法廷の玉座に、死体が座っていました。
9か月前に死んだ男です。
掘り起こされた教皇
897年1月、ローマ。 場所はラテラノ大聖堂です。
被告人の名はフォルモスス(Formosus)。891年から894年まで教皇を務めた人物です。すでに死んでいます。
彼を裁判にかけたのは、ステファヌス6世(Stephen VI)。当時の現役の教皇でした。

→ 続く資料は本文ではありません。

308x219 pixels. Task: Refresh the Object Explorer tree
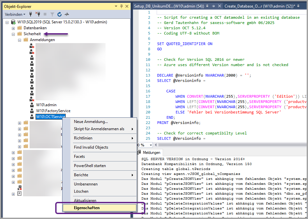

遺体は墓から掘り出され、教皇の法衣を着せられ、玉座に座らされました。
罪状は3つ。教区を移動したこと(当時の教会法に反していました)、偽証、そして実際には俗人でありながら司教を務めたこと。
裁判なので、答弁する者が必要です。
一人の助祭が任命されました。 死者に代わって答えるためです。
判決
有罪です。
ステファヌス6世は、フォルモススが教皇として行ったすべての行為と叙階を無効と宣告しました。彼が叙階した司教や司祭は、聖職者でいたければもう一度叙階を受けなければならないことになりました。
そして遺体に対する執行が行われます。
生前、祝福を与えるために使っていた右手の指3本が切り落とされました。
遺体は外国人のための墓地に埋葬されました。
そのあと、もう一度掘り起こされました。
重りをつけられ、ティベル川に投げ込まれました。
では、これで終わったのでしょうか
終わりませんでした。
ローマの市民が立ち上がりました。
ステファヌス6世は廃位され、投獄されます。そして897年のうちに、獄中で絞殺されました。
裁判から1年も経っていません。
そのあと教皇となったテオドルス2世(Theodore II)が、この裁判を無効と宣言しました。
フォルモススの名誉は回復されました。
そして遺骨は川から回収され、サン・ピエトロ大聖堂に、礼をもって再埋葬されました。
こういった話を不定期に書いています。 もしよろしければ、読者になって一緒に楽しみましょう。
まとめ
- 897年1月、ローマのラテラノ大聖堂で、死後約9か月のフォルモスス(在位891-894)が裁判にかけられた
- 遺体は掘り起こされ、教皇の法衣を着せられ、玉座に座らされた
- 訴えたのは当時の現役教皇ステファヌス6世(在位896-897)。罪状は教区の移動・偽証・俗人でありながら司教を務めたこと
- 死者に代わって答弁するため、一人の助祭が任命された
- 有罪。フォルモススの教皇としての行為と叙階はすべて無効とされ、彼が叙階した聖職者は再叙階を要することになった
- 祝福に使っていた右手の指3本が切断された
- 遺体は外国人墓地に埋葬されたのち、再び掘り起こされ、重りをつけてティベル川へ投げ込まれた
- ローマ市民が立ち上がり、ステファヌス6世は廃位・投獄され、897年のうちに獄中で絞殺された
- 教皇テオドルス2世がこの裁判を無効と宣言し、フォルモススの遺骨はサン・ピエトロ大聖堂に礼をもって再埋葬された
死体を裁いた男は、1年以内に絞め殺されました。
そして裁かれた死体は、大聖堂に戻りました。
出典
- Cadaver Synod(Wikipedia) 日付・場所・罪状・助祭の任命・指の切断・ティベル川への投棄・ステファヌス6世の末路・テオドルス2世の無効宣言
- Britannica「Cadaver Synod」 在位年と事件の位置づけ
- Catholic Answers Magazine「The Strange Case of Pope Formosus」/Medievalists.net「The Cadaver Synod」 裁判の経緯と、フォルモススが対立していた勢力の背景
※同時代の史料(Liber Pontificalis など)そのものには当たれていません。上記はいずれも二次資料です。